Re: [RFC] tools/memory-model: Rule out OOTA

From: Jonas Oberhauser
Date: Sun Jan 12 2025 - 10:57:46 EST



Am 1/11/2025 um 10:19 PM schrieb Alan Stern:
On Sat, Jan 11, 2025 at 01:46:21PM +0100, Jonas Oberhauser wrote:
>>
This is under my assumption that if we had let's say gcc's "semantic
dependencies" or an under-approximation of it (by that I mean allow less
things to be dependent than gcc can see), that these cases would be
resolved, in the sense that gcc can not undermine [R & Marked] ; gcc-dep
where gcc-dep is the dependencies detected by gcc.

That seems circular. Basically, you're saying the gcc will not break
any dependencies that gcc classifies as not-breakable!
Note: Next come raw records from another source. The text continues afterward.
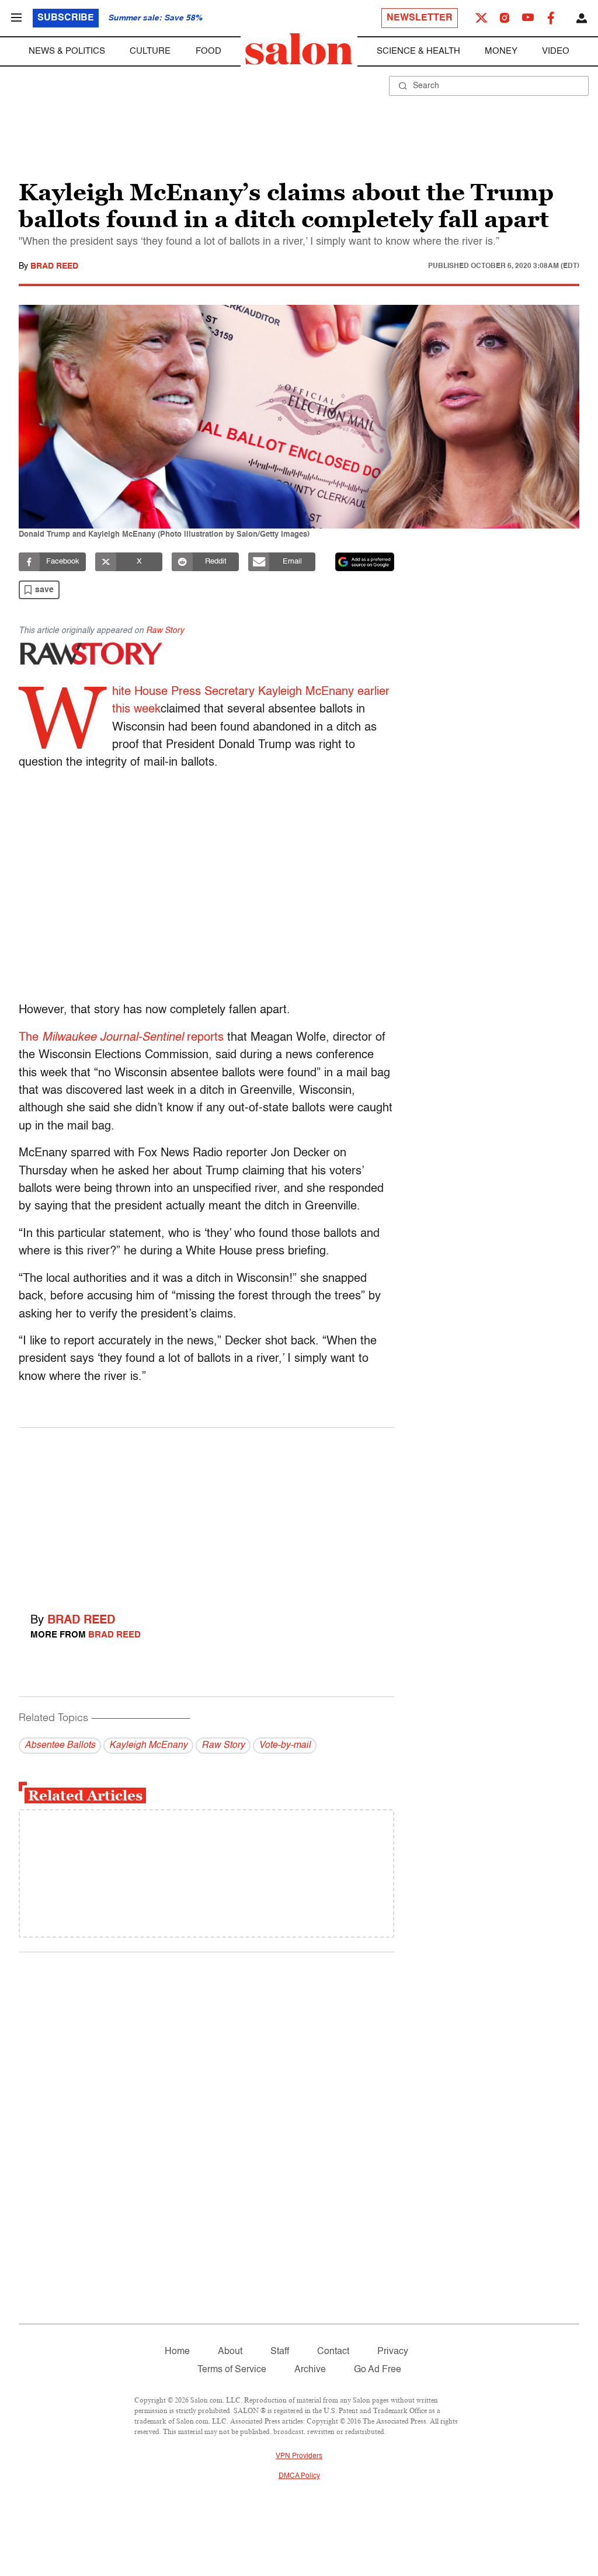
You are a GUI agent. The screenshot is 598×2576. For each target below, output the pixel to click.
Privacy (392, 2351)
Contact (333, 2351)
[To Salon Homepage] (299, 49)
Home (177, 2351)
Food (208, 51)
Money (501, 51)
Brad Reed (54, 266)
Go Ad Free (377, 2370)
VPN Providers (299, 2456)
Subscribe (65, 18)
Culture (150, 51)
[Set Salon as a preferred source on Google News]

Maybe my formulation is not exactly what I meant to express.
I am thinking of examples like this,

r1 = READ_ONCE(*x);
*b = r1;

~~>

r1 = READ_ONCE(*x);
if (*b != r1) {
*b = r1;
}

Here there is clearly a dependency to a store, but gcc might turn it into an independent load (in case *b == r1).

Just because gcc admits that there is a dependency, does not necessarily mean that it will not still undermine the ordering "bestowed upon" that dependency by a memory model in some creative way.

The cases that I could think of all still worked for very specific architecture-specific reasons (e.g., x86 has CMOV but all loads provide acquire-ordering, and arm does not have flag-conditional str, etc.)

Or perhaps there is no dependency in case *b == r1. I am not sure.

Another thought that pops up here is that when I last worked on formalizing dependencies, I could not define dependencies as being between one load and one store, a dependency might be between a set of loads and one store. I would have to look up the exact reason, but I think it was because sometimes you need to change more than one value to influence the result, e.g., a && b where both a and b are 0 - just changing one will not make a difference.

All of these complications make me wonder whether even a relational notion of semantic dependency is good enough.

Alan Stern:
Perhaps so. LKMM does include other features which the compiler can
defeat if the programmer isn't sufficiently careful.

How many of these are due to herd7's limitations vs. in the cat file?

Important limitations are present in both.

I am genuinely asking. Do we have a list of the limitations?
Maybe it would be good to collect it in the "A WARNING" section of
explanation.txt if it doesn't exist elsewhere.

There are a few listed already at various spots in explanation.txt --
search for "undermine". And yes, many or most of these limitations do
arise from LKMM's failure to recognize when a dependency isn't semantic.
Maybe some are also related to undefined behavior, which LKMM is not
aware of.

Thanks. Another point mentioned in that document is the total order of po, whereas C has a more relaxed notion of sequenced-before; this could even affect volatile accesses, e.g. in f(READ_ONCE(*a), g()). where g() calls an rmb and then READ_ONCE(*b), and it is not clear whether there should be a ppo from reading *a to *b in some executions or not.


There is one other weakness I know of, however -- something totally
different. It's an instance in which the formal model in the .cat file
fails to capture the intent of the informal operational model.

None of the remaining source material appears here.